Cúpula del Mausoleo de Gala Placidia PDF Imprimir Correo
(2 votos, media 5.00 de 5)

CÚPULA DEL MAUSOLEO DE GALA PLACIDIA.

_______________________________________________


___________________________________________________________________________________

S. V.

Ravena. (Italia).

_____________________________________________________________________________________

El arte que se desarrolla a partir de la conversión de Constantino en el ámbito de la comunidad cristiana sigue la tradición clásica, especialmente en el ámbito de la arquitectura. De hecho se aprovecha el modelo basilical romano como tipología del nuevo templo cristiano, siendo frecuentes también los edificios conmemorativos o funerarios en los que prevalece por el contrario, la planta centralizada. En el ámbito de las artes plásticas se aplican los conocimientos técnicos en la elaboración del mosaico como elemento decorativo primordial, e incluso se aplican unas mismas iconografías clásicas, aunque ahora bajo una interpretación diferente. Eso sí, a diferencia de los romanos dichos mosaicos sirven ahora como ornato mural y no como pavimento

____________________

Uno de los ejemplos más conocidos del nuevo arte paleocristiano será el Mausoleo que se le dedica a Gala Placidia, hermana del Emperador Honorio a principios del S. V. Rávena se ha convertido entonces en la nueva capital del Imperio y desde ese momento hasta el S. VI en época de Justiniano, la ciudad se convierte en un magnífico muestrario de arte bajoimperial, paleocristiano y bizantino. En concreto el Mausoleo de Gala Placidia responde a los criterios constructivos de este tipo de edificios de época paleocristiana. En primer lugar su planta centralizada, en segundo lugar el contraste tan acusado entre sus exteriores constructivos muy modestos, sin apenas decoración, y sus lujosos interiores; y en tercer lugar la espléndida decoración musivaria que ocupa el espacio interior. De esa forma, el Mausoleo, que se hallaba situado en el nártex de la iglesia de la Santa Cruz, hoy desaparecida, cuenta con una planta de cruz griega, un exterior de apariencia rústica solucionado a base de ladrillo cara vista y una mínima concesión ornamental a base de arquillos ciegos y bandas lombardas; y una cúpula sobre pechinas, flanqueada por bóvedas de cañón en los brazos de la cruz. Aunque sin duda, si por algo sorprende y cautiva este pequeño edificio es por la decoración de mosaicos que recorren sus muros interiores.

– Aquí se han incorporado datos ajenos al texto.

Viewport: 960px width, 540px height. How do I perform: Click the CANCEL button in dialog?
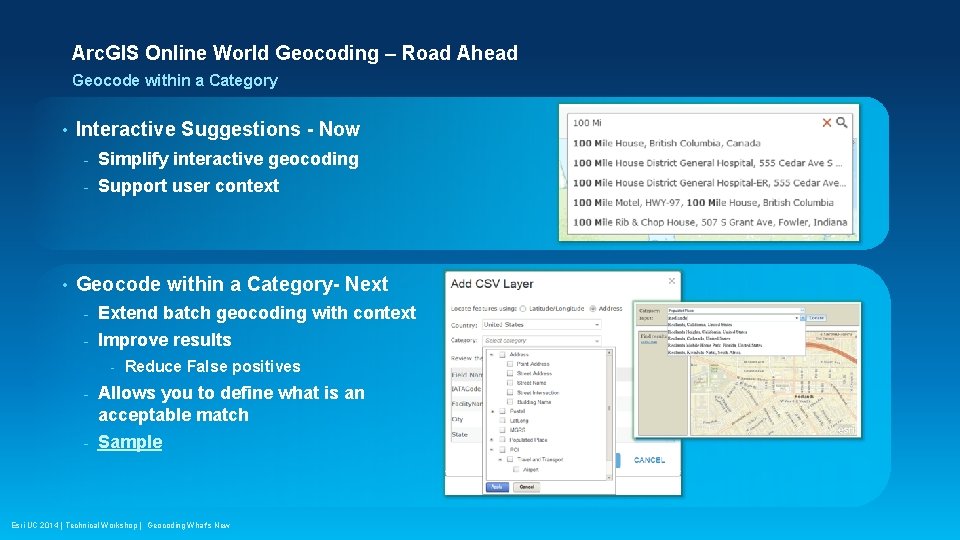[649, 460]
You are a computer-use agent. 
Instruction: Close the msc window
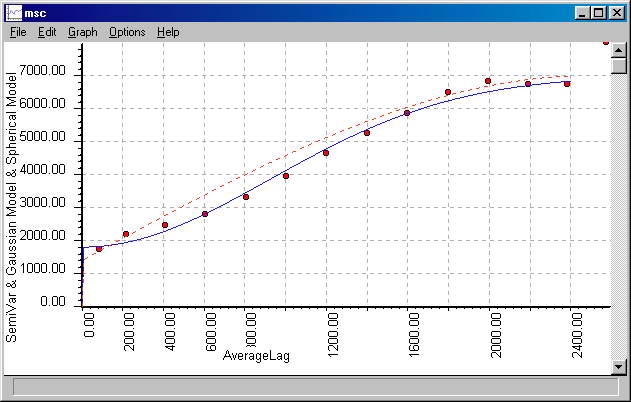coord(618,12)
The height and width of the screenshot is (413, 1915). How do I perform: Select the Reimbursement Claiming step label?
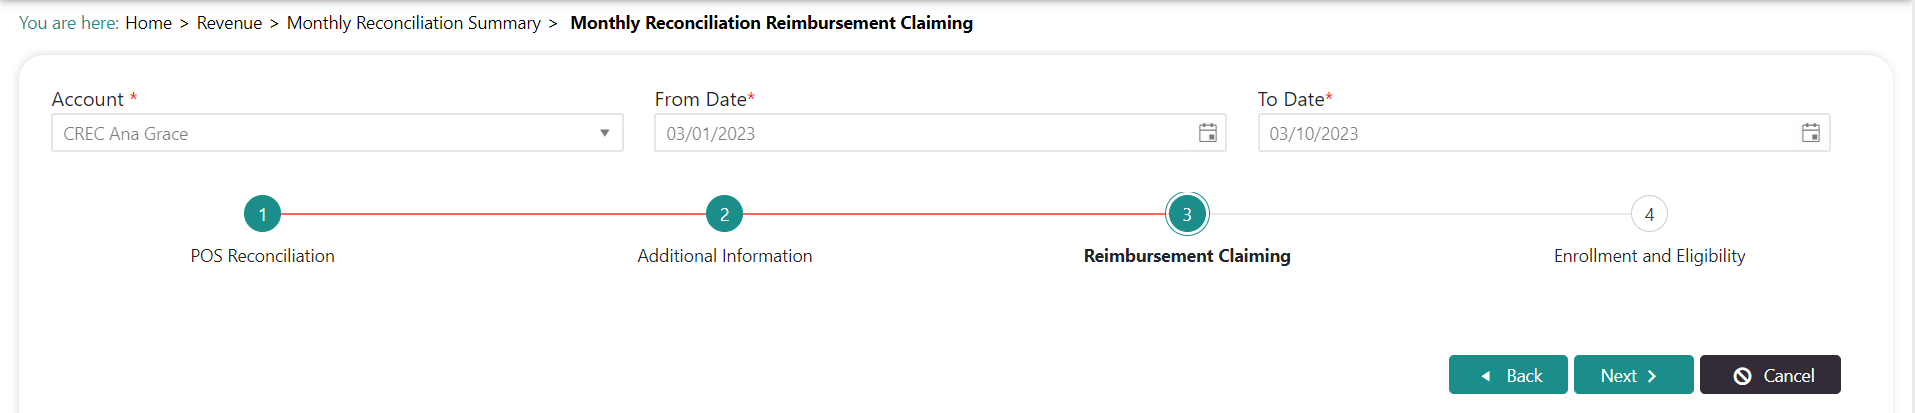click(1187, 256)
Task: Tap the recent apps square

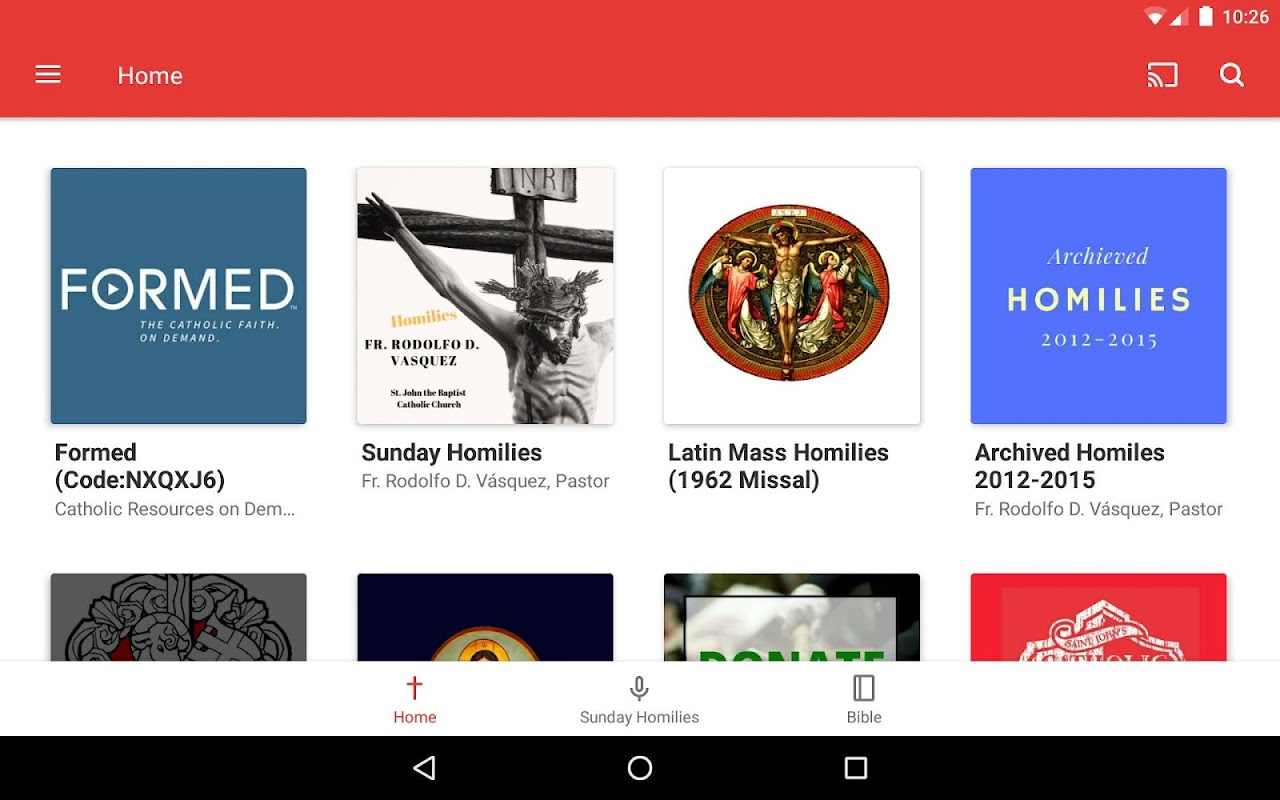Action: [856, 768]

_______________________________________________________________

EL PORQUÉ DE SU BELLEZA 

La decoración es múltiple y variada: los apóstoles se reparten entre la base de la cúpula y en las bóvedas de los brazos; hay imágenes simbólicas, como las palomas bebiendo, alusivas al paraíso cristiano y la fuente de la vida que no es otra que el mismo Cristo; la del buen pastor, que se sitúa sobre la puerta de entrada, enfrente del cual aparece la imagen de San Lorenzo. Pero ninguno de estos mosaicos alcanza la brillantez, la luminosidad y la belleza de la decoración central de la cúpula, a base de un maravilloso cielo estrellado que parece abrirnos el universo.

Es bello por varias razones pero la primera es su color. Ese azul intenso que parece dilatar los espacios, extendiéndose sobre la mirada como un infinito sin límites. Azul perfectamente complementado por el tono de oro refulgente y brillante de las estrellas, que como tales parecen titilar en medio del universo. No faltan acompañándolas, guirnaldas de viñas, coronas de flores y cintas geométricas que delatan la tradición clásica de este tipo de decoraciones. En este caso, no obstante, el triunfo del cristianismo se manifiesta a través de la estrella principal que en forma de cruz ocupa el centro mismo de la bóveda.

Cuenta también la disposición de las estrellas, que en un círculo mágico parecen girar en una espiral que se cierra sobre la cruz, lo que le otorga al conjunto un especial sentido del movimiento que termina por atrapar al espectador que acaba hipnotizado de mirarla.

Los cuatro tretramorfos se asoman a las esquinas, pero casi pasan desapercibidos, porque otra de las virtudes de esta obra es que su fuerza expresiva y su potencia visual es abstracta, carece de figuración, y se basta de la luz, el color y el brillo de las teselas que lo forman para lograr su efecto espléndido y su belleza indudable.